Modifying the magnetoelectric coupling in TbMnO$_3$ by low-level Fe$^{3+}$ substitution

We report a comprehensive study of the low-level substitution of Mn$^{3+}$ by Fe$^{3+}$ effect on the static and dynamic magnetoelectric coupling in TbMn$_{1-x}$Fe$_x$O$_3$ ($x=0$, 0.02 and 0.04). The cationic substitution has a large impact on the balance between competitive magnetic interactions and, as a result, on the stabilization of the magnetic structures and ferroelectric phase at low temperatures. Low-lying electromagnon excitation is activated in the cycloidal modulated antiferromagnetic and ferroelectric phase in TbMnO$_3$, while it is observed up to TN in the Fe-substituted compounds, pointing for different mechanisms for static and dynamic magnetoelectric coupling. A second electrically active excitation near 40 cm$^{-1}$ is explained by means of Tb3+ crystal-field effects. This excitation is observed up to room temperature, and exhibits a remarkable 15 cm$^{-1}$ downshift on cooling in Fe-substituted compounds.
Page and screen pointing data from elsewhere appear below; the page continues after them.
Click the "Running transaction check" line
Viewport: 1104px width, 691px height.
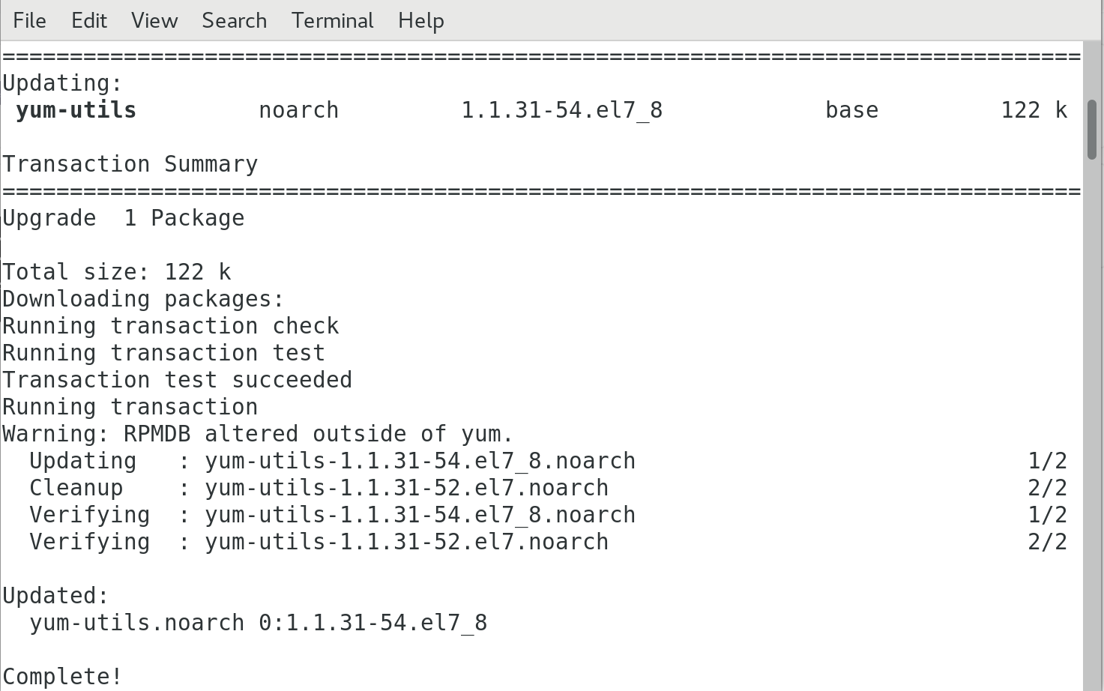point(170,326)
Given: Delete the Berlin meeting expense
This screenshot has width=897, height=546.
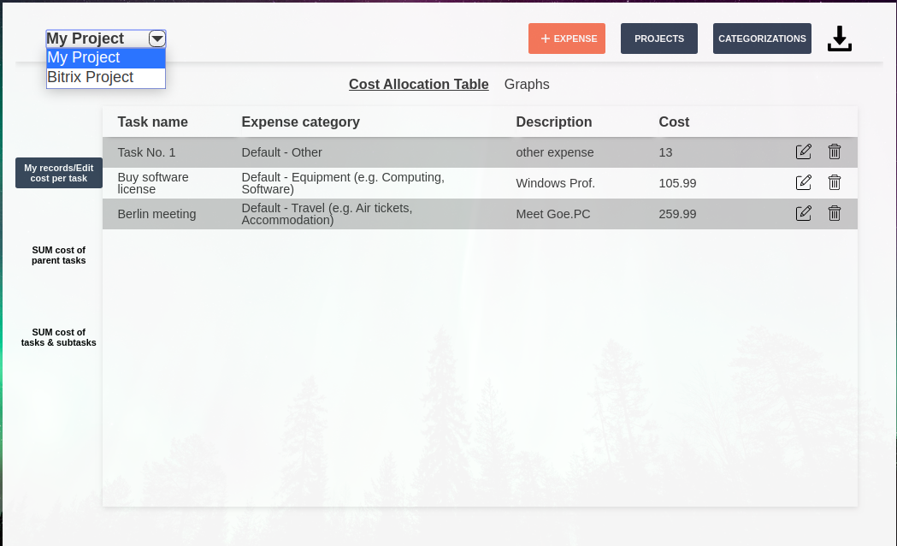Looking at the screenshot, I should tap(835, 213).
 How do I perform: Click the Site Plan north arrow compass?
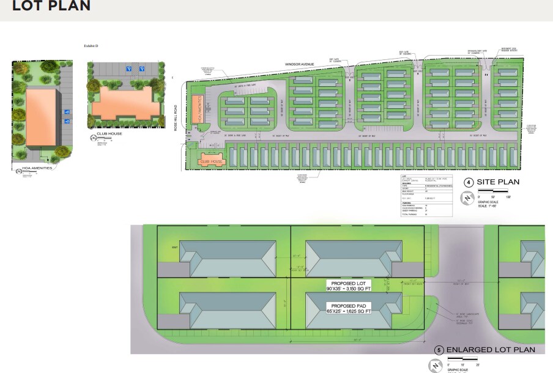click(468, 198)
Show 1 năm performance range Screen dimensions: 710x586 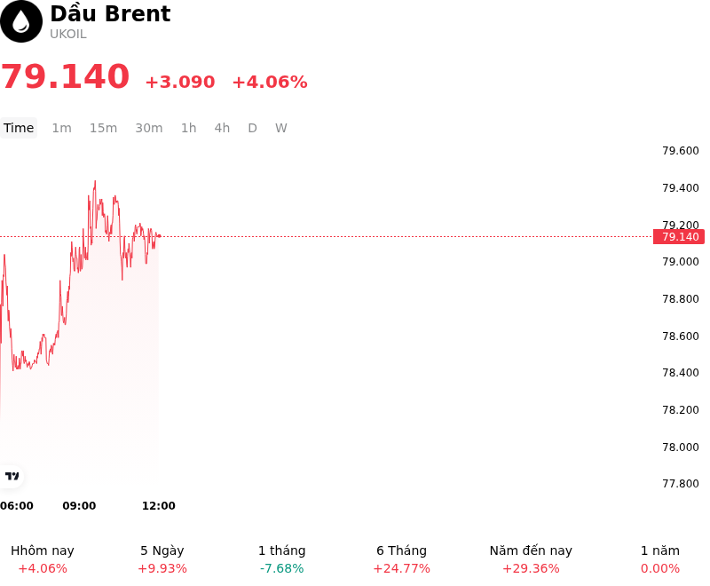[660, 559]
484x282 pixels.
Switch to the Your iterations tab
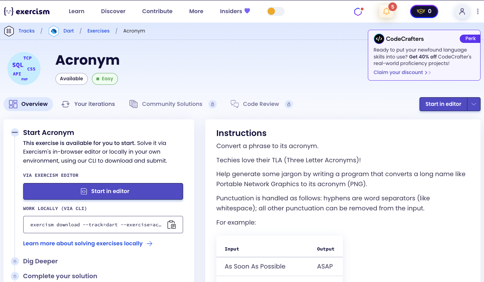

Both electromagnon and crystal-field excitations are found to be coupled to the polar phonons with frequencies up to 250 cm$^{-1}$. Raman spectroscopy reveals a spin-phonon coupling below TN in pure TbMnO$_3$, but the temperature where the coupling start to be relevant increases with Fe concentration and reaches 100 K in TbMn$_{0.96}$Fe$_{0.04}$O$_3$. The anomalies in the T-dependence of magnetic susceptibility above TN are well accounted by spin-phonon coupling and crystal-field excitation, coupled to oxygen motions.